— Instructions for the task —
Across the listing, count the lines that include the string "minus". Give nothing besides the number.

— Data for this task —
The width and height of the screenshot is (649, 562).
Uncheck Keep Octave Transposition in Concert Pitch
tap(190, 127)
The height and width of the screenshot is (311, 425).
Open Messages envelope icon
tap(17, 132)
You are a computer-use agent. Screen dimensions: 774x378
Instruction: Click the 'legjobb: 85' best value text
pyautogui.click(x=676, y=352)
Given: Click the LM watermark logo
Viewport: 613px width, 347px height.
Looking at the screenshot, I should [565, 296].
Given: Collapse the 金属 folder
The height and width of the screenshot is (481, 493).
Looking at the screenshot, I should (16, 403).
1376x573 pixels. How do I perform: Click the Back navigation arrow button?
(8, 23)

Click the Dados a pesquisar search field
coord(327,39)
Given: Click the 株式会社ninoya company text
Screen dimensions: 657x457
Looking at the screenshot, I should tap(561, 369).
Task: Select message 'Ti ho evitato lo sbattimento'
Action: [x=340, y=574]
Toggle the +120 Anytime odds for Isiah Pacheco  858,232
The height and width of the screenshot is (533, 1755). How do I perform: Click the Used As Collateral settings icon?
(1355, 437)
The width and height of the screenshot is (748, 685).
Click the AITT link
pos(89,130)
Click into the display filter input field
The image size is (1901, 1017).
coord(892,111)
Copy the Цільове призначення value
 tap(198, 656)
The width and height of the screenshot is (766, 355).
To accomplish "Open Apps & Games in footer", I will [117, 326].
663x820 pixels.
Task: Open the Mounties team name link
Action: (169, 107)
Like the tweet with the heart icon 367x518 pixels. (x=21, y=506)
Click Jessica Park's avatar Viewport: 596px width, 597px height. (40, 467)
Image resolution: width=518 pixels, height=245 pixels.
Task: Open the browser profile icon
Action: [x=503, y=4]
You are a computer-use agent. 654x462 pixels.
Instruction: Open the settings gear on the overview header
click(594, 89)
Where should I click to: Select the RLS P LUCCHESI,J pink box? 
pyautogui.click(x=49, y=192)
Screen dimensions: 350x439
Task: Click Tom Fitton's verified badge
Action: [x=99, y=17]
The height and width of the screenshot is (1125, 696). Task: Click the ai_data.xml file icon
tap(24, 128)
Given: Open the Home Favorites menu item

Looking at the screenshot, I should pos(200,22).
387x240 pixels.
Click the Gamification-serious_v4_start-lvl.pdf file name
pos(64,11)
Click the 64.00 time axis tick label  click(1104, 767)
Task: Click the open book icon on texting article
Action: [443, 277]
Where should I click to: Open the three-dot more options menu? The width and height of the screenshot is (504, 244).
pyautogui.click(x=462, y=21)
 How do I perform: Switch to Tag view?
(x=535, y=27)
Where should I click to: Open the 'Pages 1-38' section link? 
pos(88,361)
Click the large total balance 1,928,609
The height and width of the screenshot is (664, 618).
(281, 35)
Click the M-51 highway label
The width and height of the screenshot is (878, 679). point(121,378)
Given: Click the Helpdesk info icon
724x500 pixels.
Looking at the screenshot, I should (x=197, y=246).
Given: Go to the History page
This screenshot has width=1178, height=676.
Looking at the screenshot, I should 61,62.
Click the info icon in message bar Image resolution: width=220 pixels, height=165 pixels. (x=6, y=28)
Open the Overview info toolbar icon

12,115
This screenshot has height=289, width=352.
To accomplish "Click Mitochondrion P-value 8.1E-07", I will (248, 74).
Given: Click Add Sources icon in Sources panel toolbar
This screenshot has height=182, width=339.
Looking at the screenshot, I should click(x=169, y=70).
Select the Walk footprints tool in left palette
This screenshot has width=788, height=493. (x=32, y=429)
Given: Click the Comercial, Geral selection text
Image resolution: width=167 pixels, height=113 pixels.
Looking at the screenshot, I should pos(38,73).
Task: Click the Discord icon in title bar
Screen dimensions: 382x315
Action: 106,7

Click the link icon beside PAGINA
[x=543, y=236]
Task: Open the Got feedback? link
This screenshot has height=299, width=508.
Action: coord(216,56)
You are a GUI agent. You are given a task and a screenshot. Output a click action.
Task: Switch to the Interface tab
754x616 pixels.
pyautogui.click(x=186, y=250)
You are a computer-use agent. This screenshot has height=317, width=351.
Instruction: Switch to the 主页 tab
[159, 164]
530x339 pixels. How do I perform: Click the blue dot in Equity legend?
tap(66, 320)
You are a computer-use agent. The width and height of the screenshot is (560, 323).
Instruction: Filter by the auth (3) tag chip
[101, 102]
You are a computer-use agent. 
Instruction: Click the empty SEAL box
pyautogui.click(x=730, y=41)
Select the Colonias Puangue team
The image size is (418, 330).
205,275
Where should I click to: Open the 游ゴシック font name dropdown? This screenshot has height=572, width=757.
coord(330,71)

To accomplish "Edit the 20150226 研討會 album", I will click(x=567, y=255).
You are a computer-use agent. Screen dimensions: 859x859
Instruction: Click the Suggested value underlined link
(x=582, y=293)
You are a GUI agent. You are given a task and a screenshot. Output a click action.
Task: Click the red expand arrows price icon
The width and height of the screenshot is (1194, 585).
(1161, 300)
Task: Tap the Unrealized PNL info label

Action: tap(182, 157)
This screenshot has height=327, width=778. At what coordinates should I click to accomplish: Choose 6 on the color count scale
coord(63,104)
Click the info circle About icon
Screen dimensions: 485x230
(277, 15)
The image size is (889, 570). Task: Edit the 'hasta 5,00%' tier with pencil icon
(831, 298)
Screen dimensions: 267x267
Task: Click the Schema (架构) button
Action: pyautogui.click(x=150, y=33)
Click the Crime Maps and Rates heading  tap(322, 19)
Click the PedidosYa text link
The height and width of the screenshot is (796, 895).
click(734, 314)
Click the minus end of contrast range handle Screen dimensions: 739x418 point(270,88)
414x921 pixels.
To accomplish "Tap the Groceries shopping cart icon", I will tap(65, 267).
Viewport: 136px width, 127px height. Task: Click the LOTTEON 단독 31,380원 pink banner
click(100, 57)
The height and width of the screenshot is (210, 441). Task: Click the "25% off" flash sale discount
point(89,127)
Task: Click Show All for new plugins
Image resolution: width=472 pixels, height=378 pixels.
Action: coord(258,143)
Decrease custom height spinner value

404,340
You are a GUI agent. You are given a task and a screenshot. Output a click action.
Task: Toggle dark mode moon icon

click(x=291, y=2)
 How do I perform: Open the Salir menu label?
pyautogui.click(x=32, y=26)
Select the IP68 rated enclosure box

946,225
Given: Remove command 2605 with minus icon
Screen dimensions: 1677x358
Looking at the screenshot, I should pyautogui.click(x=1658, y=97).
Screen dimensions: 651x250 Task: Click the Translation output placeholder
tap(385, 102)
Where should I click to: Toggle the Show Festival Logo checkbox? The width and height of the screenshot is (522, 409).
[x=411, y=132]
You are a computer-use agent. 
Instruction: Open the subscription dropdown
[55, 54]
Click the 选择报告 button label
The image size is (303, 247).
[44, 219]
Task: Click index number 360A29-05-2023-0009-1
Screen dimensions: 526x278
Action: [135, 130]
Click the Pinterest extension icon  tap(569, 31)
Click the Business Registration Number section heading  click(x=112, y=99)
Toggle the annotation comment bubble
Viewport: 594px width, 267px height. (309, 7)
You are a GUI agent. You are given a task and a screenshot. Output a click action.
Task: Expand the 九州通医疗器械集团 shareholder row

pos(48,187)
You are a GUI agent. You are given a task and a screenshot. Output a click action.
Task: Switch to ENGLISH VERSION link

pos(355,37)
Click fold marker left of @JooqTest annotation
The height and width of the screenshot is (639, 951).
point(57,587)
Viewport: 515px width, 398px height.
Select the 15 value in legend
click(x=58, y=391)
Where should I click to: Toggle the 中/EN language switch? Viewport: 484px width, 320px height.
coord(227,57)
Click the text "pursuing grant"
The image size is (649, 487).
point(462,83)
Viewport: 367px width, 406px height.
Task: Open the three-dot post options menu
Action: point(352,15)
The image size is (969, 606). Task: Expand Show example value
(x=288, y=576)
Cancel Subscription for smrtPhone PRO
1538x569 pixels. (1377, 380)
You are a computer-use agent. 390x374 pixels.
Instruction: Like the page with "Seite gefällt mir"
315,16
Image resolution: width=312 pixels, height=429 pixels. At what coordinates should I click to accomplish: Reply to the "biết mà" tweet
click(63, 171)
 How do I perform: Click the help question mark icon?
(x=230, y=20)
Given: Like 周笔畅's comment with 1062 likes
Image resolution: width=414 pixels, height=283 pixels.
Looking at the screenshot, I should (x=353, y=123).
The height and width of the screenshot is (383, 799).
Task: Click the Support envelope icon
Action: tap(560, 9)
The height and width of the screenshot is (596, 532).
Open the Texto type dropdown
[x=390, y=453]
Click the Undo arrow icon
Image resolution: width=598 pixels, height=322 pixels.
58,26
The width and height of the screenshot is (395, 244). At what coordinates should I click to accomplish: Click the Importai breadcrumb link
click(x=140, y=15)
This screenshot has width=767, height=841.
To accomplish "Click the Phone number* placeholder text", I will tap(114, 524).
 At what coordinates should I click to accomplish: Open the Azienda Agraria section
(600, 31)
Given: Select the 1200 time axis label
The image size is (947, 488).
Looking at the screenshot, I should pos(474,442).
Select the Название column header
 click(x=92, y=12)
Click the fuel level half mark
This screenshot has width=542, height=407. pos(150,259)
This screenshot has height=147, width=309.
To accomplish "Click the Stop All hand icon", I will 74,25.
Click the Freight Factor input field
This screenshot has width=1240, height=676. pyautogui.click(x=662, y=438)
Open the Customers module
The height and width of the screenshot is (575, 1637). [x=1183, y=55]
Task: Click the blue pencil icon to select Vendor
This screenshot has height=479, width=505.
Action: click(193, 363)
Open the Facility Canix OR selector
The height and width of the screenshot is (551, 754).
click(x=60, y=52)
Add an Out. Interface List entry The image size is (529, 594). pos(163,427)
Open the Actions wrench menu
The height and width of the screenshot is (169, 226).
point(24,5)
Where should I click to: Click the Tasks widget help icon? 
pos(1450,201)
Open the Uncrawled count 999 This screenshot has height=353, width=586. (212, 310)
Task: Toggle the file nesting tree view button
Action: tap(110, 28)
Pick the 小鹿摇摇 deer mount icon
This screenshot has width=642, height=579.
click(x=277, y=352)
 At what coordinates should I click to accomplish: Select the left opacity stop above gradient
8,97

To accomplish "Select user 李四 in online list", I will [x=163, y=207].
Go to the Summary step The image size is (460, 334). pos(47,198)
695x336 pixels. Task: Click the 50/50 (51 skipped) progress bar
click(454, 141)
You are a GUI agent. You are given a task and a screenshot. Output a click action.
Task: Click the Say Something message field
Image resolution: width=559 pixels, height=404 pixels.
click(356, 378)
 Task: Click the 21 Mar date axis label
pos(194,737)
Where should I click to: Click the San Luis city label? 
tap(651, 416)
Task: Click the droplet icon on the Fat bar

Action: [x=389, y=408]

— Answer box —
2